Final de dezembro de 2020 estávamos juntos em mais uma ação social de Natal. Semanas depois, somos surpreendidos com problemas de saúde preocupantes: eu com Covid-19, ela com complicações no coração. Mesmo do hospital, me envia mensagens perguntando como estava minha saúde. Ao final da conversa, envia um áudio que, ouvindo hoje, me soa como a despedida de uma professora amorosa: “toma cuidado. Pede às pessoas para se cuidarem. Não adianta a gente ter tudo na vida e não ter a vida, né lindo? Fica com Deus, tá? Te amo muito! Melhoras”. E no início de abril deste ano, ela se foi: Maria Salete Marchi nos deixou aos 68 anos. Deixou seus três filhos, netos, projetos e sonhos de ver um mundo menos desigual. No entanto, sua ida não apagou os bons exemplos de quem passou pela vida de milhares de crianças daqui. Eu? Sou apenas um entre tantos que seguem perpetuando seus ensinamentos e valores. Porque a missão de um professor vai muito além das salas de aula, cadernos e livros. Eles deixam marcas que nunca se apagam.
Aos mestres (que temos por perto ou aos que se foram), todo nosso carinho.
Uma nova realidade. Como primeiro passo “O Professor”
A valorização do professor é, e deve ser, o primeiro passo para garantir uma educação de qualidade. Com o distanciamento social, as aulas foram suspensas e a educação não-presencial tornou-se uma alternativa e um grande desafio, com aulas on-line sem tempo adequado para aprender! O processo pedagógico precisou ser aliado na batalha pela preservação do direito à Educação de todos. Foi isto que aconteceu: o professor foi obrigado a reinventar-se.
Mesmo em meio às dificuldades, desafiar e revisar novas técnicas pedagógicas em uma nova tecnologia de trabalho foi o passo para dar continuidade às aulas à distância. Portanto, nossos professores, é admirável ver seus esforços para tentar diminuir os impactos do confinamento que estamos vivendo. Também é inspirador ver a criatividade, coragem, força de vontade, persistência, responsabilidade, respeito, competência, sabedoria em frente a uma tela de computador.

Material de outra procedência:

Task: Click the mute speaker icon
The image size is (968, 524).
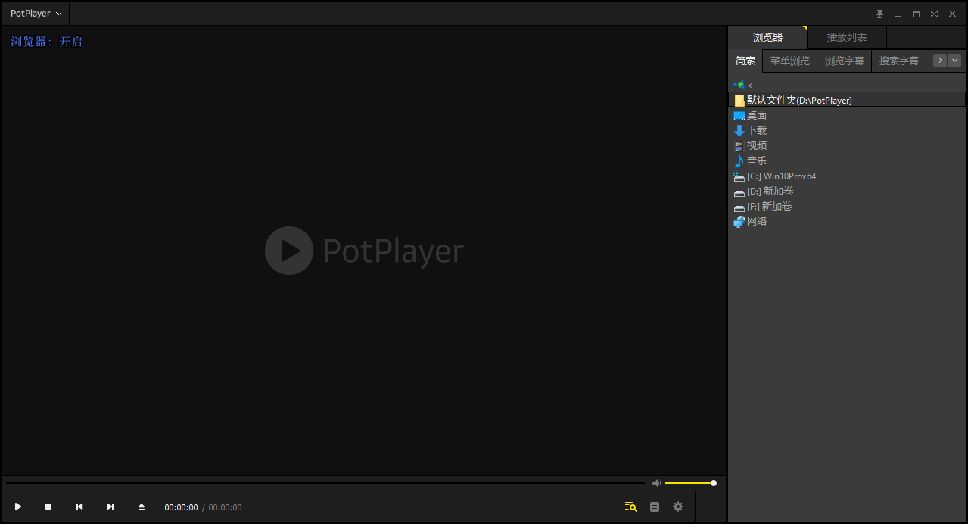Action: [x=655, y=482]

Vejo que as mudanças tecnológicas impactaram diretamente a valorização do professor que, ao automatizar tarefas, pode dedicar-se à sua formação, adquirir experiências, novos conhecimentos e também perceber neste cenário as desigualdades sociais que se fazem presentes na vida de muitos alunos, especialmente diante da dificuldade de acesso de crianças e jovens à internet e aos equipamentos eletrônicos para participarem das aulas. Com isso surgiu um desafio individual para cada professor, que se tornou atrativo dentro de um processo pesado, triste e desigual, vencendo barreiras dos medos, receios, clima, tempo, financeiro e muitos outros que não podemos imaginar.

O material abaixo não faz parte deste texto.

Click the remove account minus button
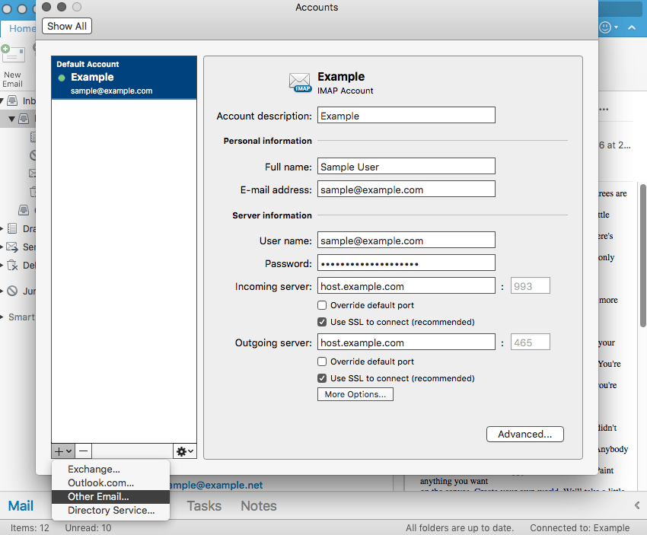Screen dimensions: 647x535 pos(82,451)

Por isso, quando falamos que ser professor é escrever a história de um futuro, devemos extrair deste momento um olhar sistêmico de que o que importa é aprender a olhar diferentes realidades e buscar articular princípios que desconsidere as diferenças e nos torne mais humanitários, pois precisamos acreditar no valor das mudanças propostas pelo contexto no qual estamos vivendo.

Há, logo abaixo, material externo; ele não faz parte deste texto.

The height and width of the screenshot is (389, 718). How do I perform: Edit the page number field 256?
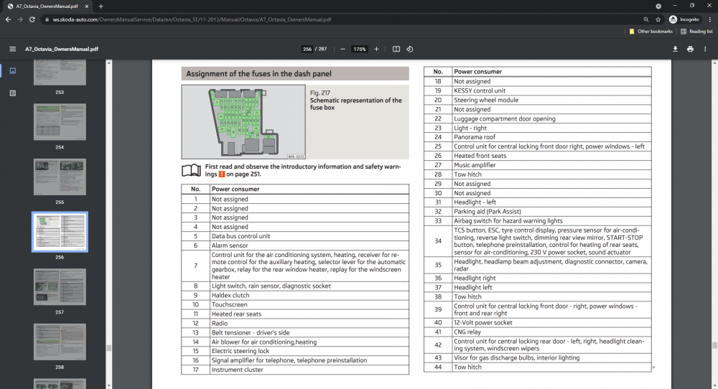[x=307, y=49]

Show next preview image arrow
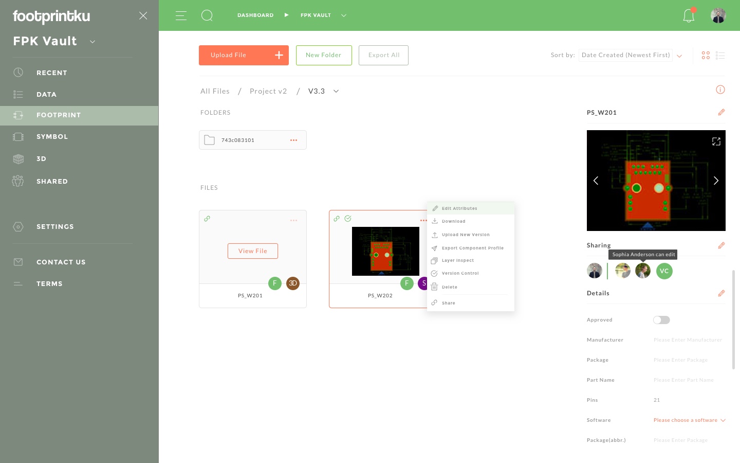(x=716, y=181)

Parabéns aos professores, guerreiros, que não mediram esforços para trazerem uma nova metodologia, um outro olhar à Educação, que mesmo com nossas escolas vazias, salas de aula solitárias, foram capazes de inovar e buscar meios desafiadores para uma mudança, com novas perspectivas para nossos alunos, preparando-os para serem indivíduos ativos, participativos e criativos para atuarem numa sociedade voltada a novas tecnologias.